Leoni memaparkan, kreditur menanggung risiko yang lebih besar sebab tidak ada jaminan yang diberikan oleh debitur KPBU. Hal ini lantaran perusahaan swasta yang melaksanakan KPBU tidak memiliki aset yang bisa dijadikan jaminan. Oleh karenanya, Leoni berharap ada peraturan implementasi yang lebih rinci mengenai bentuk pembiayaan yang bisa diterima KPBU.

“Kita sedang menunggu Peraturan Menteri Keuangan terkait dengan bentuk pembiayaan yang bisa diterima oleh KPBU, karena kan baru diatur sebagai pihak yang bisa membangun kilang minyak,” ungkapnya.

Leoni menambahkan, ketentuan yang perlu dibuat detail adalah pengaturan teknis bagaimana jika perusahaan KPBU tidak bisa memenuhi kewajibannya.

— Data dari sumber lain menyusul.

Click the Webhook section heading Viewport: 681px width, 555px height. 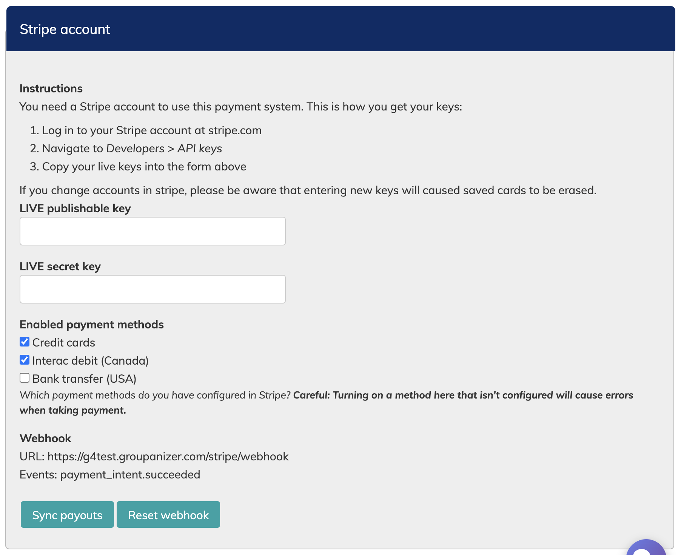coord(45,438)
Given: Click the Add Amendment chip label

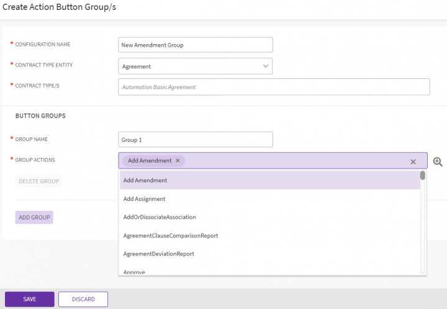Looking at the screenshot, I should 150,160.
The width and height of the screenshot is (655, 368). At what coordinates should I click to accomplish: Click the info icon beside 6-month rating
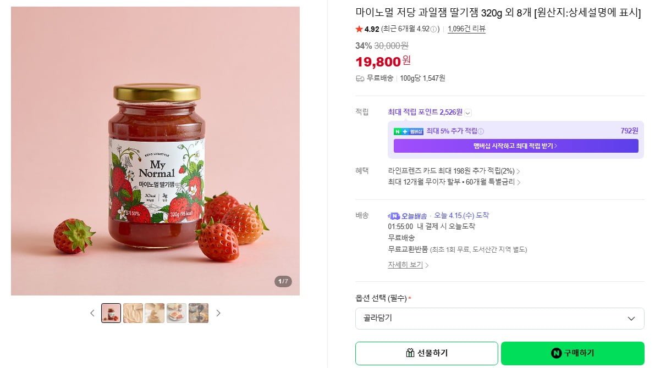433,30
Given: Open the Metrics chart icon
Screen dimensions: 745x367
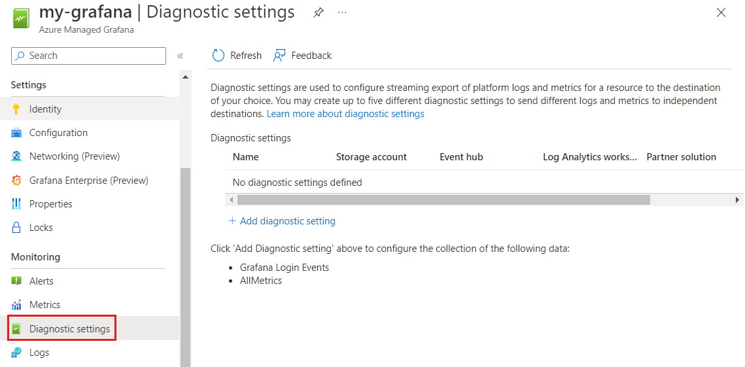Looking at the screenshot, I should 17,305.
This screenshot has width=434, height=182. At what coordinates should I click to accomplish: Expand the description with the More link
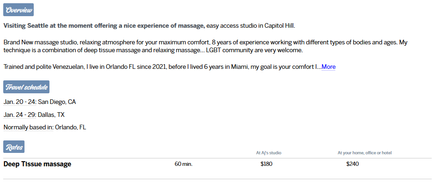pyautogui.click(x=329, y=67)
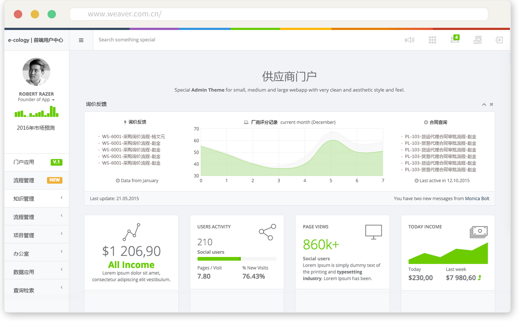
Task: Click the monitor icon in Page Views
Action: 373,232
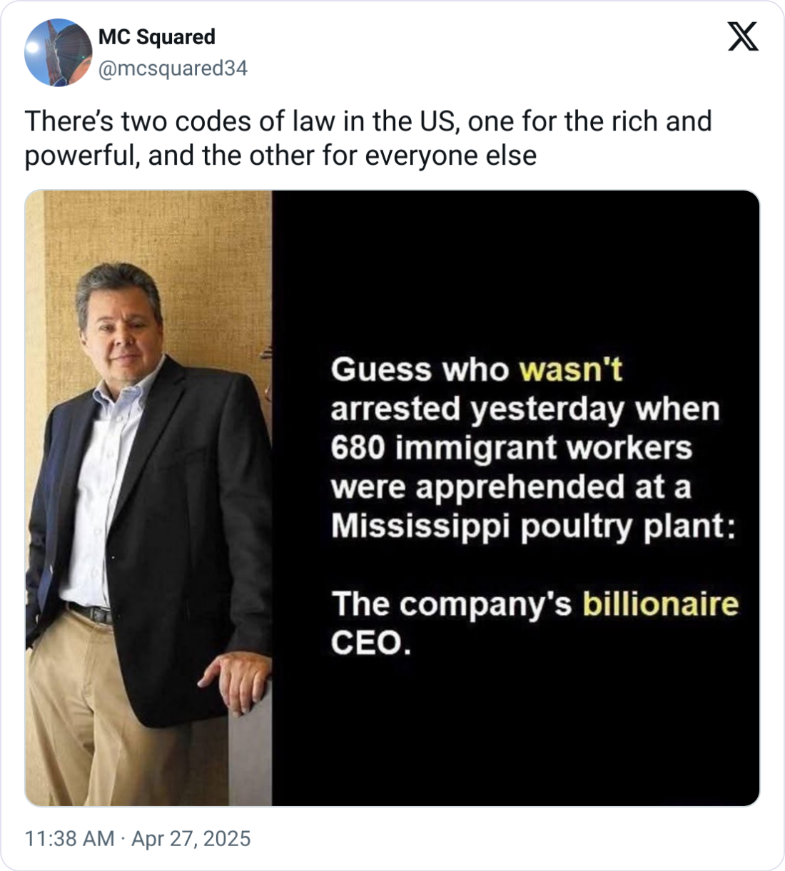
Task: Click the "were apprehended at a" line
Action: tap(511, 487)
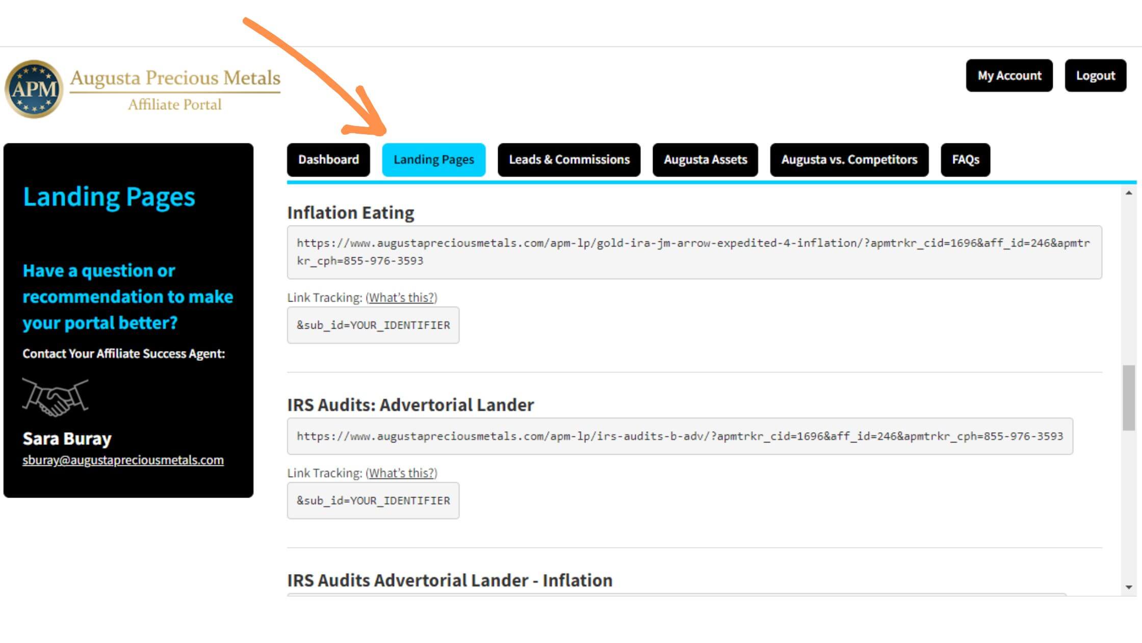1142x643 pixels.
Task: Go to Augusta vs. Competitors tab
Action: (x=849, y=160)
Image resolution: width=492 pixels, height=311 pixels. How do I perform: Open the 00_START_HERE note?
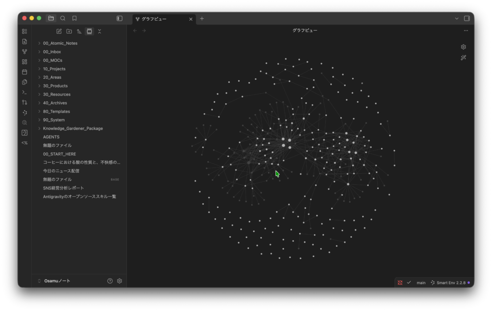pos(59,154)
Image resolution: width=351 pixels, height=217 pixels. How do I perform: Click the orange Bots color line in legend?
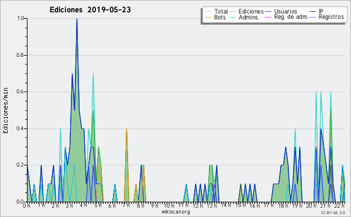[x=208, y=17]
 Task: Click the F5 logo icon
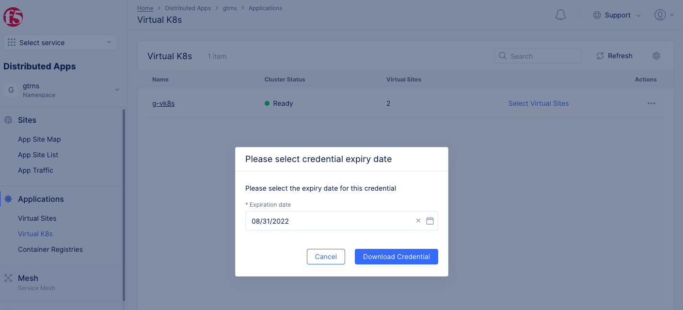click(13, 17)
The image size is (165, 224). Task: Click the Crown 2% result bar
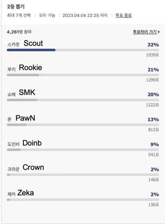pyautogui.click(x=83, y=175)
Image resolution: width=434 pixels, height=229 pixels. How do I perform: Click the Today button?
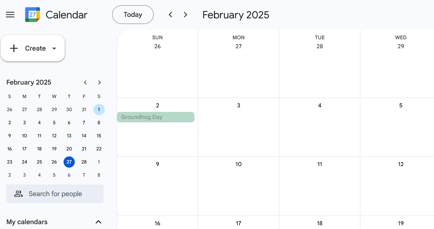tap(133, 15)
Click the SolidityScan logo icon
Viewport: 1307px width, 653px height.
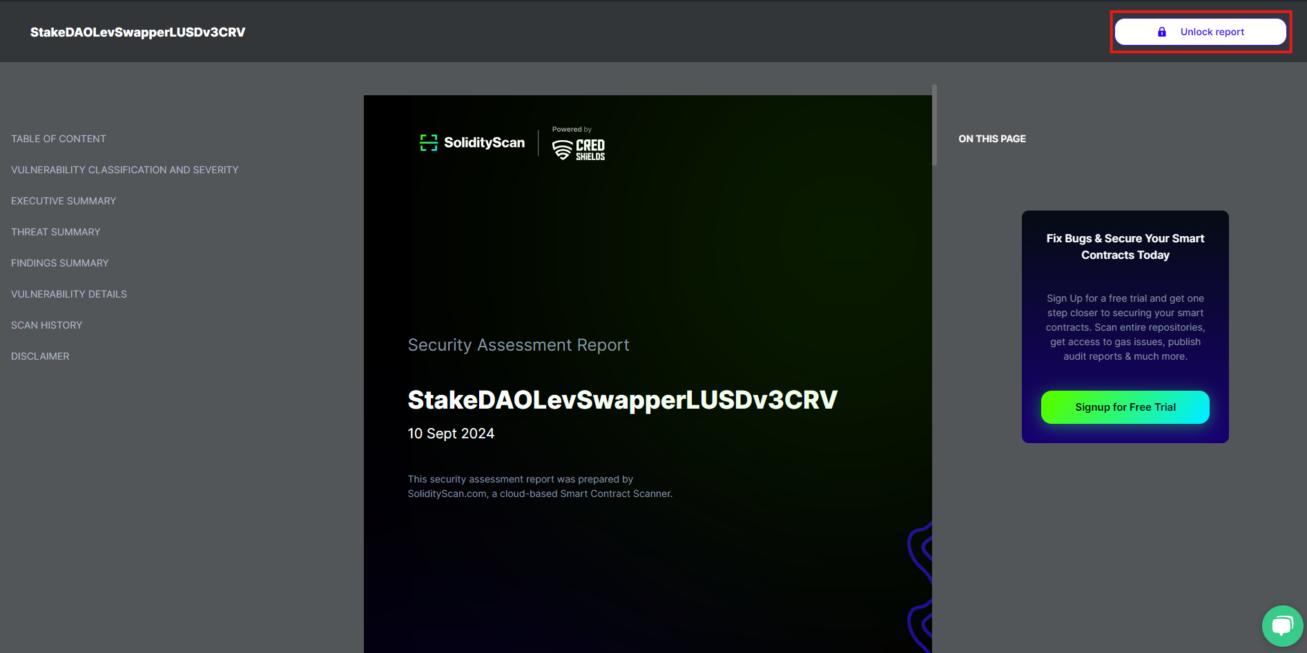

Ia mengatakan, telah ada ketentuan bahwa jika perusahaan mengalami hal itu karena missed-management, kreditur bisa masuk ke dalam perusahaan untuk melakukan pengolahan. Bagaimana mekanisme itu, menurutnya harus ditentukan secara eksplisit.

“Satu hal yang memang perlu dijelaskan lebih lanjut di dalam PMK adalah KPBU kan tidak punya aset, selain itu ada ketentuan bagi lembaga pembiayaan mereka menerima jaminan pemerintah berupa jaminan infrastruktur. Tetapi kan jaminan itu tidak bisa menjamin dalam keadaan perusahaan ada miss-management.  Jadi, jika perusahaan tidak bisa memenuhi kewajibannya karena hal itu, kreditur tidak memegang jaminan apa-apa. Tetapi diatur kreditur yang harus masuk ke dalam perusahaan melakukan pengolahan. Hal ini yang mungkin harus diatur lebih lanjut sehingga para kreditur mendapat kepastian hukum jika mereka tertarik memberikan pembiayaan pembangunan kilang minyak berbentuk KPBU,” tandasnya.

Selain itu, Leoni juga menambahkan bahwa pemberian kredit oleh pihak asing juga harus diatur lebih lanjut dalam peraturan pelaksana. Sebab, ketentuan mengenai keharusan kreditu masuk ke dalam struktur perusahaan menyisakan pertanyaan bagi Leoni. Ia mengatakan, apakah hal itu membuka risiko proyek-proyek kilang akan jatuh ke tangan asing.

“Kalau kreditu masuk, nanti bagaimana jika dikaitkan dengan daftar negatif investasi BKPM. Bagaimana juga dengan jenis perseroannya, apakah harus berubah menjadi penanaman modal asing. Sebab, rata-rata perusahaan Indonesia saat ini pembiayaannya datang dari pihak asing,” tambahnya.

Leoni mengakui, dengan belum terbitnya aturan yang detail mengenai pembiayaan bagi KPBU ia pesimis ada kreditur yang mau membiayai. Sebab, tidak ada aset yang bisa dijadikan agunan. Selain itu, aset yang dikuasai perusahaan pun milik negara dan harus dikembailkan kepada pemerintah di akhir masa operasi.

“Tetapi, menurut pemerintah saat ini untuk proyek tenaga listrik dengan model seperti itu sudah dilaksanakan. Hanya saja, saya belum pernah menangani yang bentuknya KPBU,” katanya.

Dia menilai, jika ada lembaga pembiayaan yang tertarik menjadi kreditur maka terlebih dulu harus memahami karakteristik KPBU. Sebab, bentuknya yang PT tidak bisa dianggap sama seperti PT pada umumnya yang diatur di dalam UU No. 40 Tahun 2007 tentang Perusahaan Terbatas, karena lebih spesifik. Dengan demikian, kreditur bisa tahu dokumen apa saja yang harus diminta saat melakukan due diligence.